== Exercise objective ==
Where does the string "coordinates" occur in the records below? Copy every line that holds it.

== Material shown ==

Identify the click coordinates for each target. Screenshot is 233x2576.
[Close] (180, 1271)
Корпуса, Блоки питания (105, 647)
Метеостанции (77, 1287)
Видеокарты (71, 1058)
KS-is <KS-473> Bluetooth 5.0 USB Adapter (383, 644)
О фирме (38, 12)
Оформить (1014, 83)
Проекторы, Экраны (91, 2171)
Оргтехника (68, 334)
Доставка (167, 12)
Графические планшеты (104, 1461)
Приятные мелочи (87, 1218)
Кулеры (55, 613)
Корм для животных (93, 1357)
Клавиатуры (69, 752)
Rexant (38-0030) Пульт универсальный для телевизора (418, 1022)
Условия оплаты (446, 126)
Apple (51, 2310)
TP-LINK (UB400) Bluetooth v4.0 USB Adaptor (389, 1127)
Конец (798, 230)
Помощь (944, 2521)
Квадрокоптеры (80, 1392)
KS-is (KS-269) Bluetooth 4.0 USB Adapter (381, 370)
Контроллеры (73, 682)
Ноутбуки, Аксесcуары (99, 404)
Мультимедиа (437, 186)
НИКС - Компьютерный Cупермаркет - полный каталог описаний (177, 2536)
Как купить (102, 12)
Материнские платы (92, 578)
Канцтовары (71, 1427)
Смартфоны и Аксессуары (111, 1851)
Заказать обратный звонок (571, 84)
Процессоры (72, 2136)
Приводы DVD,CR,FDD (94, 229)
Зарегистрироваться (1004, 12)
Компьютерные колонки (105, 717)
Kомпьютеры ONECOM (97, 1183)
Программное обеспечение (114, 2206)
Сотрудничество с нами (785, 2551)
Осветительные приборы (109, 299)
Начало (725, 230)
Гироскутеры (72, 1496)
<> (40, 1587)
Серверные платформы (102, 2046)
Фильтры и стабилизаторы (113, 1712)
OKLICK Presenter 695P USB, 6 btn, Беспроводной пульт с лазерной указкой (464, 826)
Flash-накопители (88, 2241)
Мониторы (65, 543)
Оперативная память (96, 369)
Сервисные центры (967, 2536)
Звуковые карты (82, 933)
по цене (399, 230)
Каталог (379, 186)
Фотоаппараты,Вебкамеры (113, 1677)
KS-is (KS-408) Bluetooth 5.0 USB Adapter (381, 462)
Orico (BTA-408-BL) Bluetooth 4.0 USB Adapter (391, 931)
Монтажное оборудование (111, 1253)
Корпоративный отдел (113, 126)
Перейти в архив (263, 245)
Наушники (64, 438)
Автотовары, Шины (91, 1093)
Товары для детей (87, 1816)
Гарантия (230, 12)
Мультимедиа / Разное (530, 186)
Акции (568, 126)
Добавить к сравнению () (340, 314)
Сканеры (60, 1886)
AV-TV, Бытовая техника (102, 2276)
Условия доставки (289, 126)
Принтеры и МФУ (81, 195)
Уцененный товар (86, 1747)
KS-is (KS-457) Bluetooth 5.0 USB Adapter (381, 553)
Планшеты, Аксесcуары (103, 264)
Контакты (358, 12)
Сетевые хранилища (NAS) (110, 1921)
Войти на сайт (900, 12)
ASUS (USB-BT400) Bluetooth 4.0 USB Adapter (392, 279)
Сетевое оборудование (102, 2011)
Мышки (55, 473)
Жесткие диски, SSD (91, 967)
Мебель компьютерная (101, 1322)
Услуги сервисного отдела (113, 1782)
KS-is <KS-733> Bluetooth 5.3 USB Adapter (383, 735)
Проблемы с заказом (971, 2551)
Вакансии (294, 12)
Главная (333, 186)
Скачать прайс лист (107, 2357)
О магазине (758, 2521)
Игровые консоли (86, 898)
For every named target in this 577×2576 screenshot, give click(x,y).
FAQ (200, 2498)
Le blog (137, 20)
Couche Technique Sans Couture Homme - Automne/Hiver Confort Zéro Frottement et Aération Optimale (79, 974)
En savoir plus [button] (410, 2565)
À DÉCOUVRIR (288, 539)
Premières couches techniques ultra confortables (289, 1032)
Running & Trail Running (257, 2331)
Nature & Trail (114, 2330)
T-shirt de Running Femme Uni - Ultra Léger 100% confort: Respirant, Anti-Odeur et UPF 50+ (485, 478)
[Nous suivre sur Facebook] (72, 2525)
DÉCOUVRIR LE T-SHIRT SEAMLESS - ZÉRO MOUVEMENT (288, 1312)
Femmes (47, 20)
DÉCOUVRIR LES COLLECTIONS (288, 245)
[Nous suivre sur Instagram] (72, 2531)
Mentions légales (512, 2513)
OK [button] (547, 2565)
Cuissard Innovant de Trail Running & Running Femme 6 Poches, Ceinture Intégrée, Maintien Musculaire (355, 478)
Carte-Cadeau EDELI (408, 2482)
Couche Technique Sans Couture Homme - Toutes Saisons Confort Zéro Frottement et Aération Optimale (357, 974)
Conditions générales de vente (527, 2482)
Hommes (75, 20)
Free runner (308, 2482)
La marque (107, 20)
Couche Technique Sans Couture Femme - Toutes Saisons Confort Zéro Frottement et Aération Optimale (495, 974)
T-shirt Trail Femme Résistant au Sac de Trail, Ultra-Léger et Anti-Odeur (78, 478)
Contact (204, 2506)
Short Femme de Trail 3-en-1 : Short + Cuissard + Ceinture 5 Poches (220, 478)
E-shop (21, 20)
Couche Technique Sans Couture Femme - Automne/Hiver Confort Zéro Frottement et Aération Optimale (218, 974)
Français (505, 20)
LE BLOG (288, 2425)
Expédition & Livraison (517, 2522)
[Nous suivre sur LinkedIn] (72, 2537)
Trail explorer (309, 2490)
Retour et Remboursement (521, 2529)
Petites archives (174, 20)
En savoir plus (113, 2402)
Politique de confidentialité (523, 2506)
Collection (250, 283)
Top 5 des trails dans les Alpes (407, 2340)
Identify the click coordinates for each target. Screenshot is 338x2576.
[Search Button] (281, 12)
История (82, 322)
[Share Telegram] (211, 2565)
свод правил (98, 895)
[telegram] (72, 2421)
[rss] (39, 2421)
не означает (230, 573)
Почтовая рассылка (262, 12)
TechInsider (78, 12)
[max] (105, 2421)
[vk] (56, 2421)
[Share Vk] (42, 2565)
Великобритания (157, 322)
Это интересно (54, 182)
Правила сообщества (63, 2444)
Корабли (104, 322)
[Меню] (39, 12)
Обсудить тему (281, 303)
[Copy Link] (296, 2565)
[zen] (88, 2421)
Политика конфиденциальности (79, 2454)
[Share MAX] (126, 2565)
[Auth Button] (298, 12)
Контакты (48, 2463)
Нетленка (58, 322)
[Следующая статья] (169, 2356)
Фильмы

== Solved exercise ==
Identify the click coordinates for each target. Screenshot is 233x2576.
Identify the click coordinates for each target. Screenshot is 338x2576.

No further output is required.